AICUP 2021 教育部全國大專校院人工智慧競賽春季賽：醫病決策預判與問答

Installation

Download trained model:
- By script (download and unzip):
```
bash download_model.sh
```
- Direct download:
  - rc_model.zip: https://drive.google.com/file/d/1GHO_PUPwRSYaHLgmWb8wKUD8dvsYw50w/view?usp=sharing
  - qa_model.zip: https://drive.google.com/file/d/1OH2J6m9j_sUmecbpsW3aYrUDCgxJ-W-P/view?usp=sharing
  - Unzip and place models under ckpt/.
Test data is recommended to be placed at data/rc/test.csv and data/qa/test.json for Risk Classification and QA respectively.

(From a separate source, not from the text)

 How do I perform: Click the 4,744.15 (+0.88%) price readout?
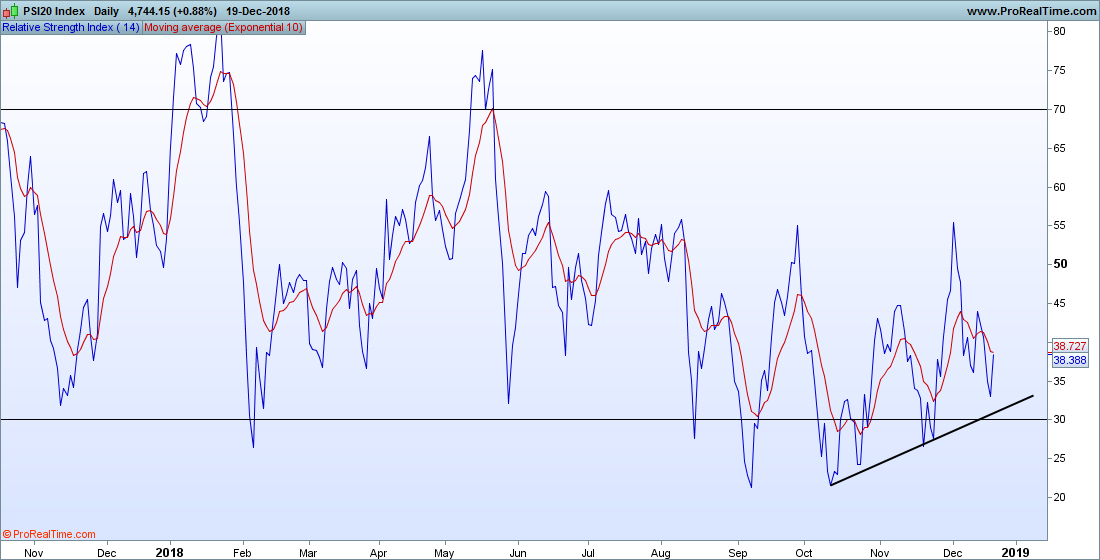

The data of QA have to be preprocessed before predicting:

python query_qa.py \
    --data_path data/qa/test.json \
    --model_name model_test.pkl \
    --processed_data_path data/qa/processed_test.json

The data have to be preprocessed before training:

python query_qa.py \
    --data_path data/qa/train.json \
    --model_name model_train.pkl \
    --processed_data_path data/qa/processed_train.json

We also use C3 dialog data to boost performance.
- Download c3-d-train.json, c3-d-dev.json, and c3-d-test.json at https://github.com/nlpdata/c3/tree/master/data and place them at data/c3/train.json, data/c3/dev.json, and data/c3/test.json.
To train:
```
python train_qa.py
```
- Validation data will be split from training data with a ratio of 10% automatically.
  - The splitting process requires data/rc/train.csv to get the exact split as risk classification, so make sure the file exists.
- The program saves the best model by the accuracy of validation data (can be changed by --metric_for_best).
- Model will be saved in --ckpt_dir (default: ckpt/qa).
- Training uses cuda:0 by default (can be changed by --device), and note that using cpu is not tested.